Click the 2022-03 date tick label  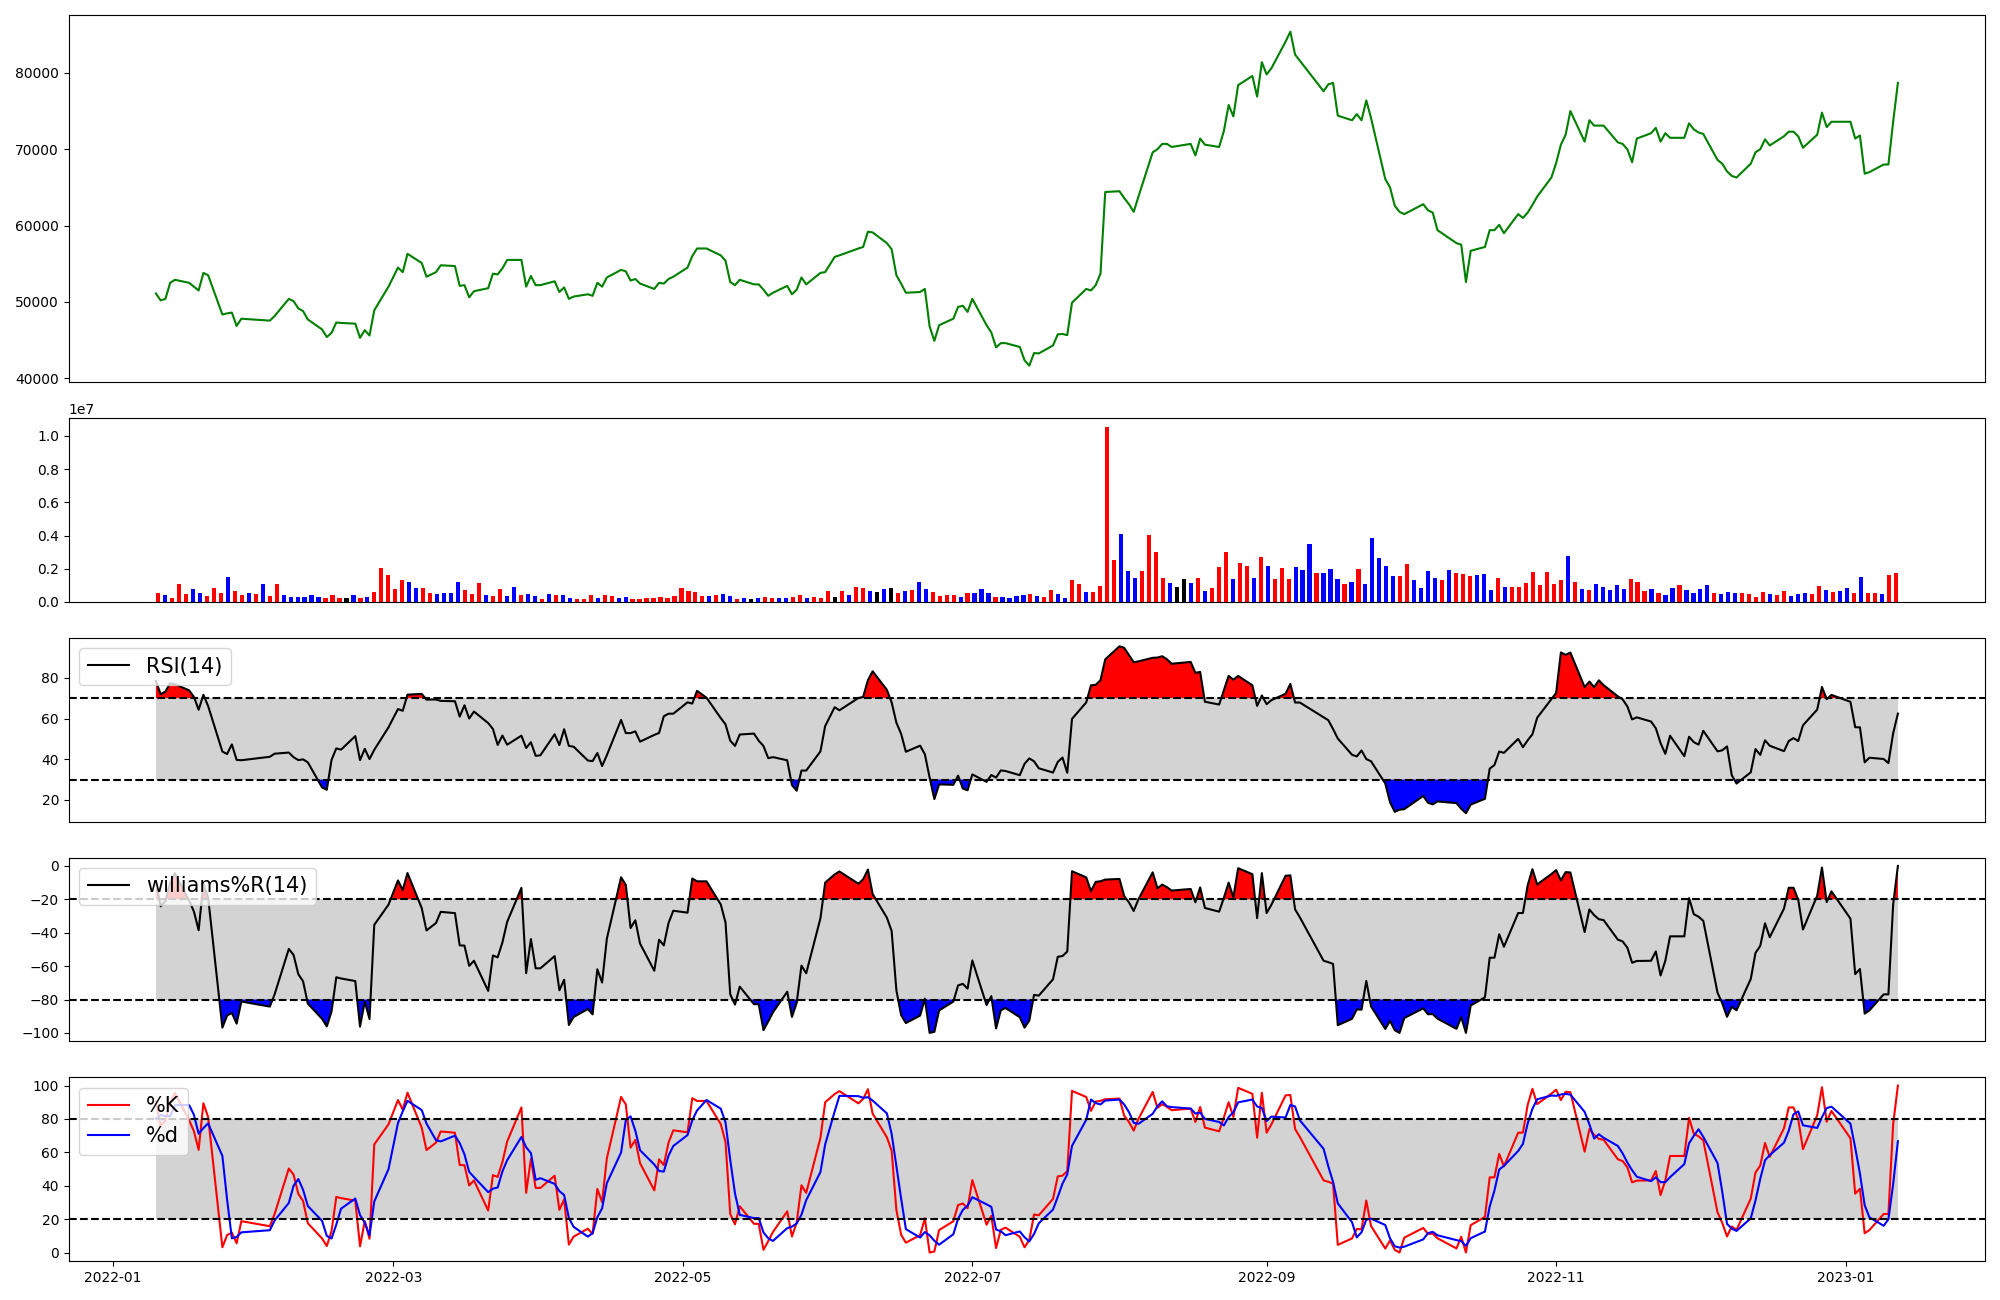394,1277
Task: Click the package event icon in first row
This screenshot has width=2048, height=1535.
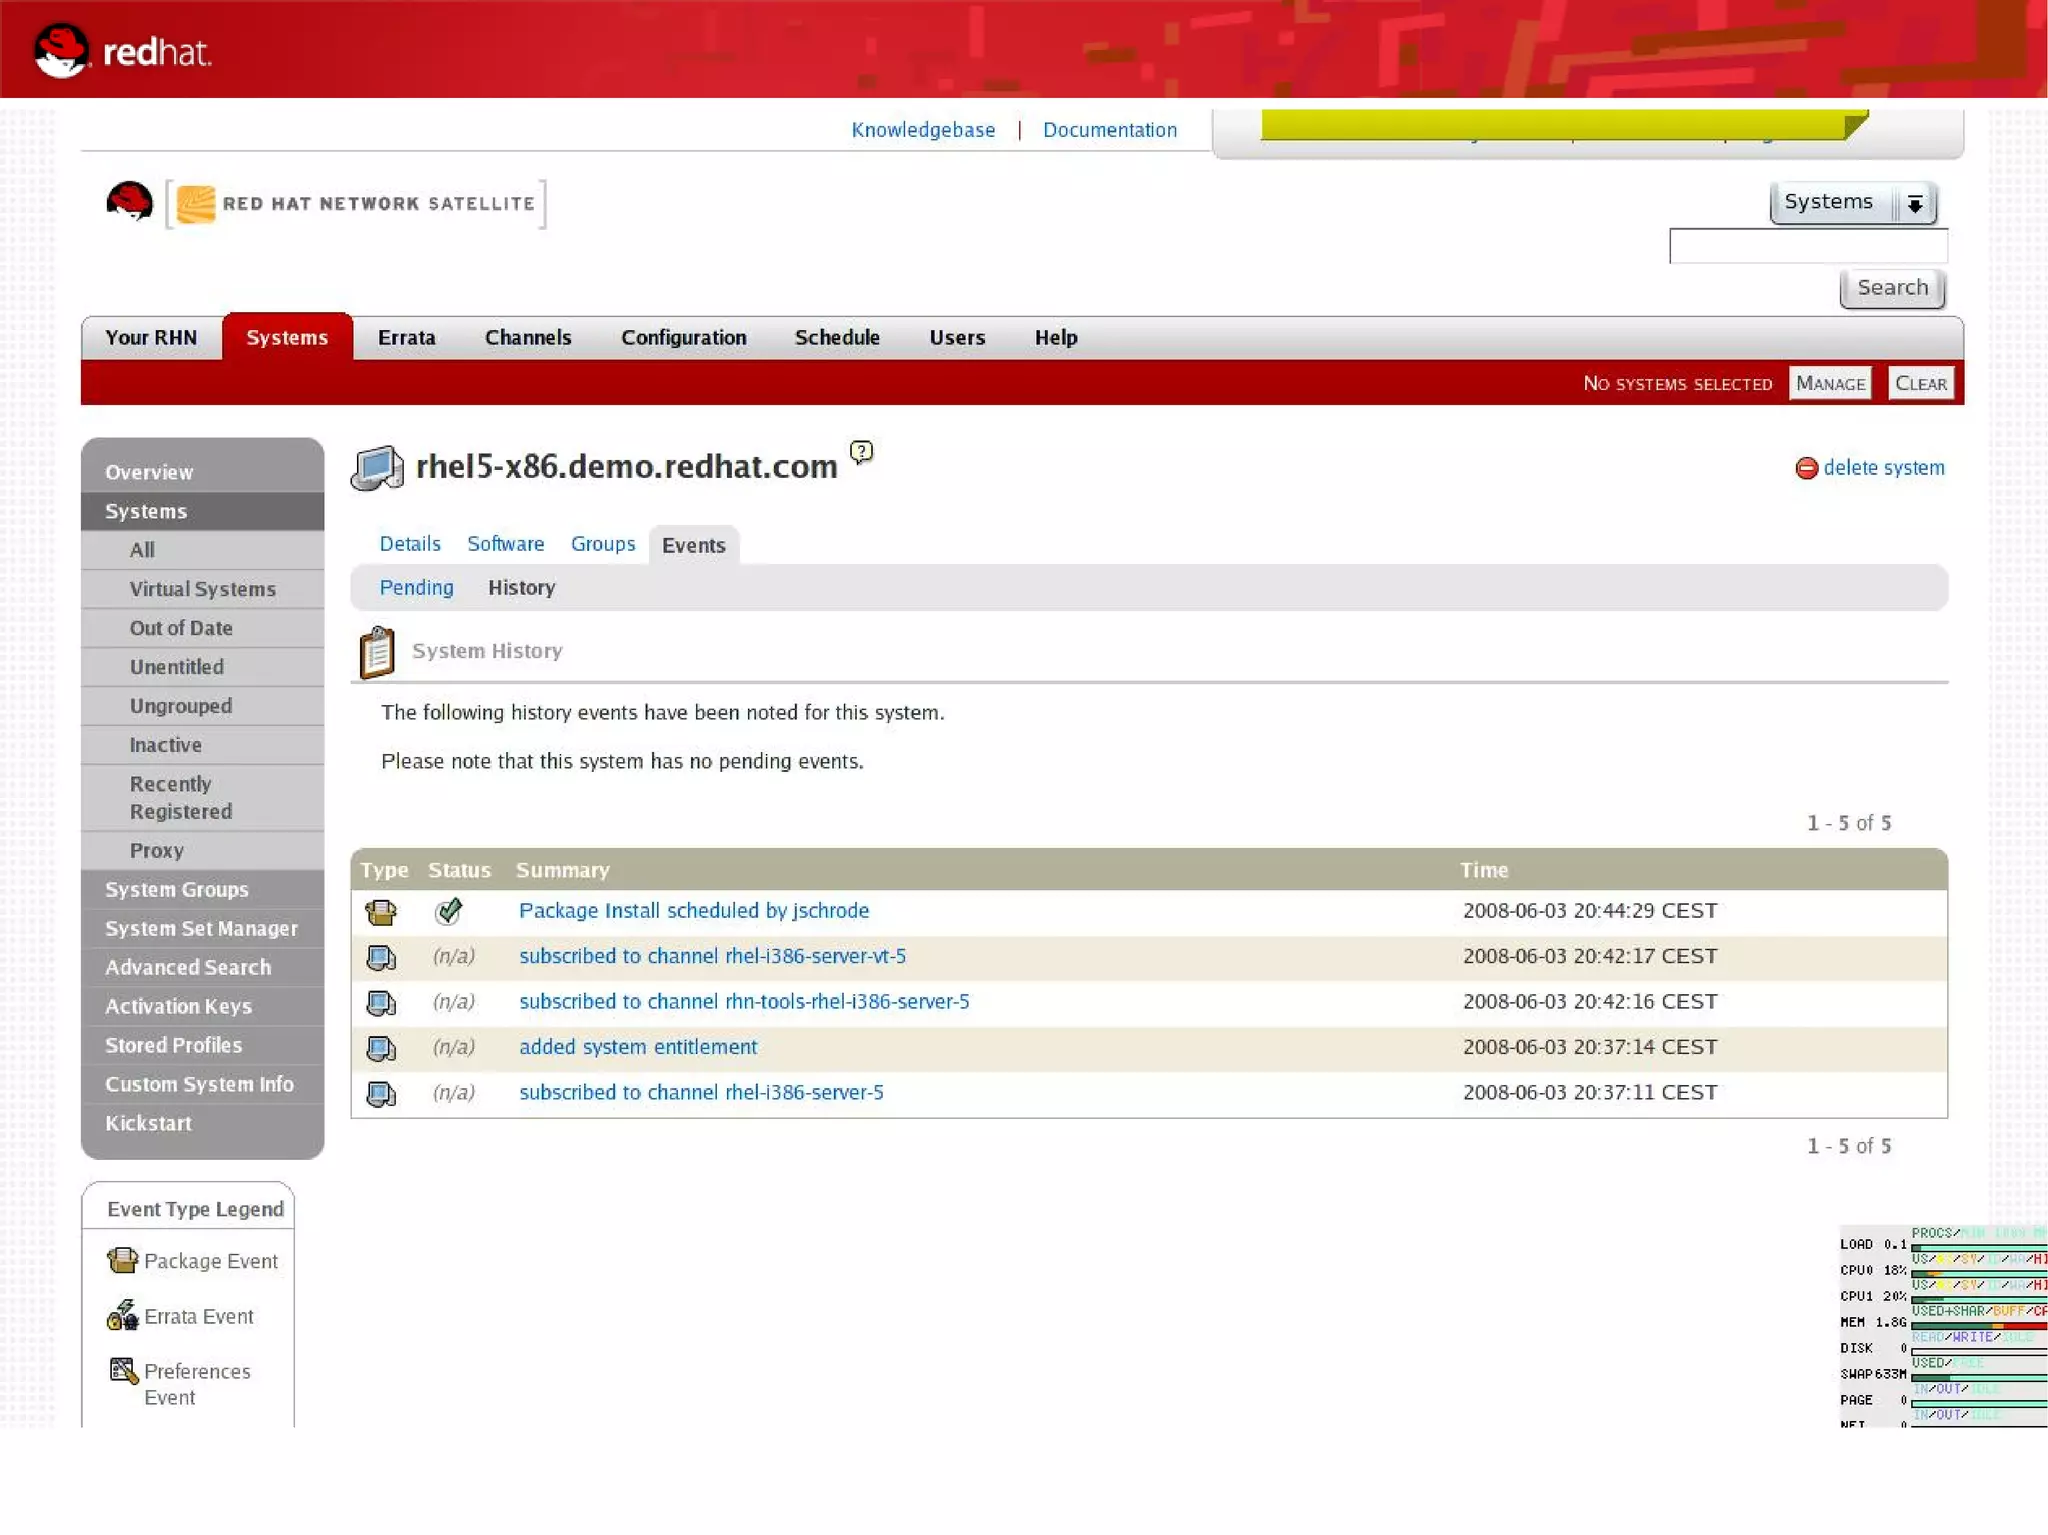Action: coord(381,911)
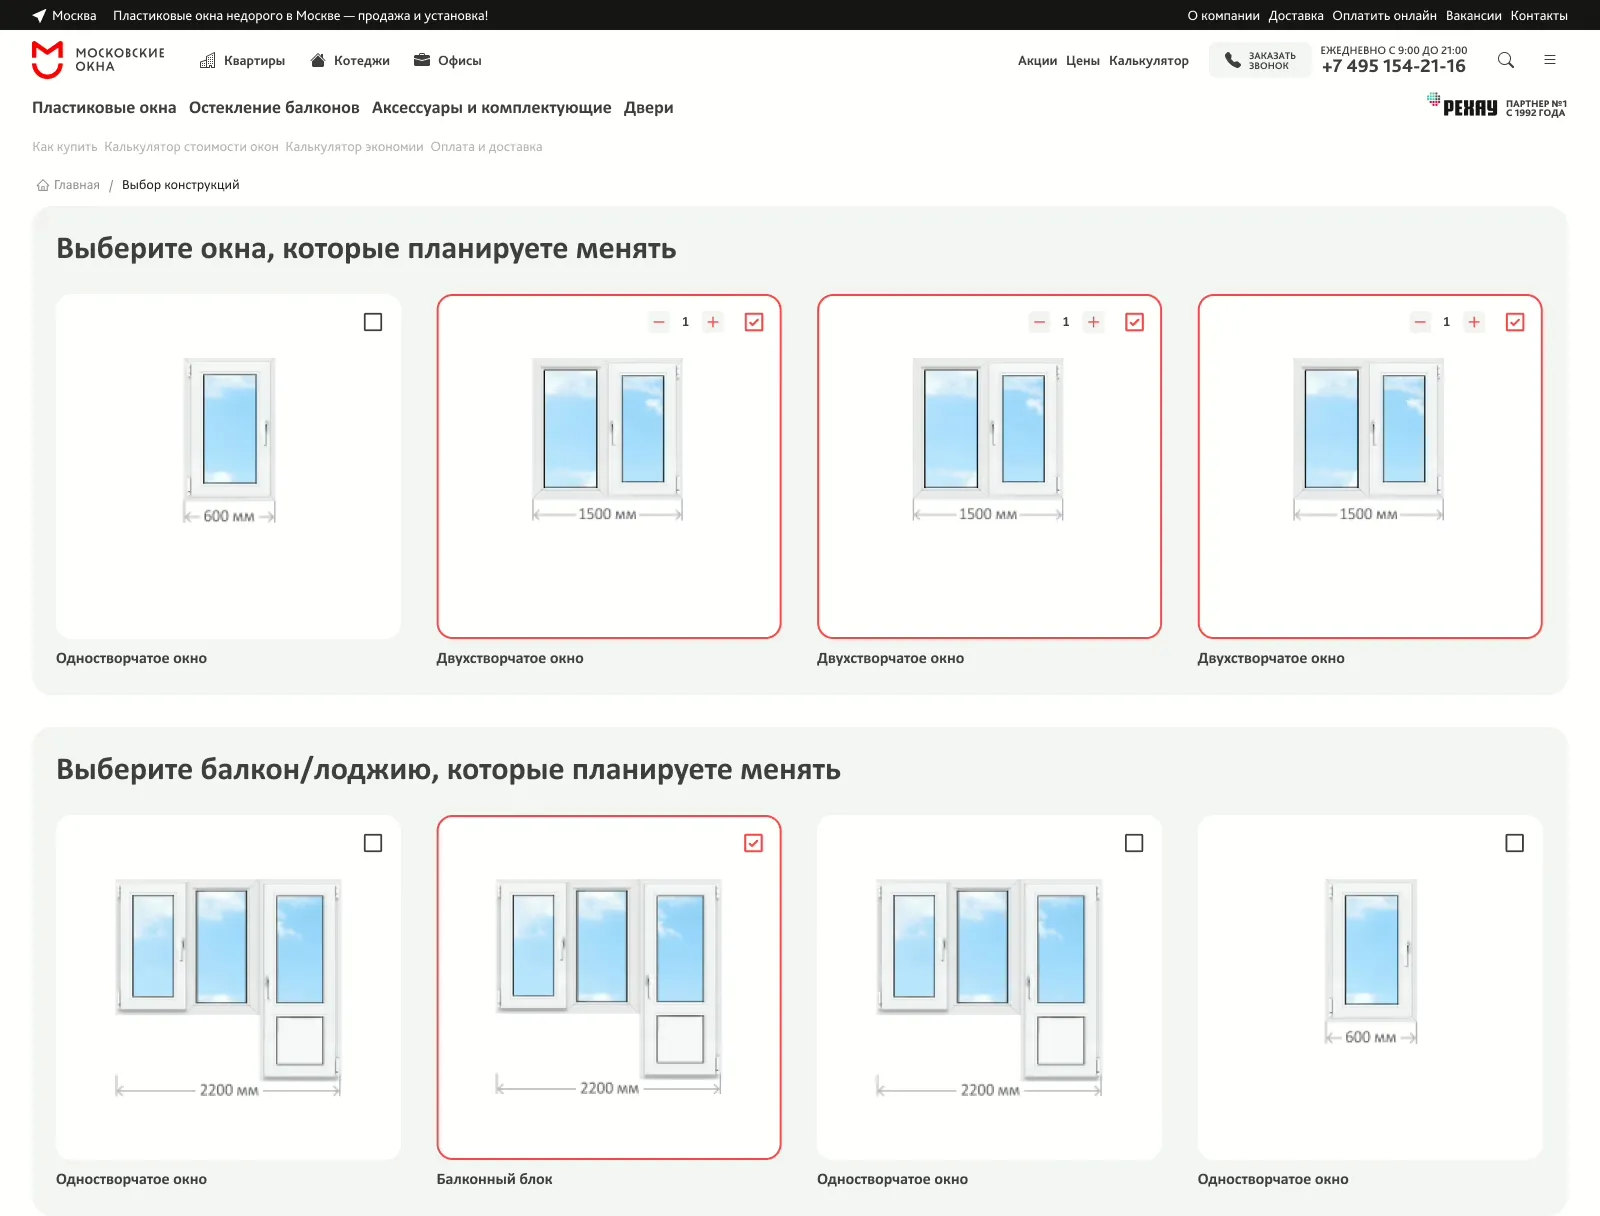Uncheck the Балконный блок checkbox
This screenshot has width=1600, height=1216.
click(x=754, y=843)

PROMPT: Repeat word for word the lines beginning at the one with "Task: Click the" and ending at the final line of the records above, both included, and no others. Leave the pictures out.

REPLY TO THE TASK:
Task: Click the package event icon in first row
This screenshot has width=2048, height=1535.
Action: coord(381,911)
Uncheck the Балконный блок checkbox
This screenshot has width=1600, height=1216.
click(x=754, y=843)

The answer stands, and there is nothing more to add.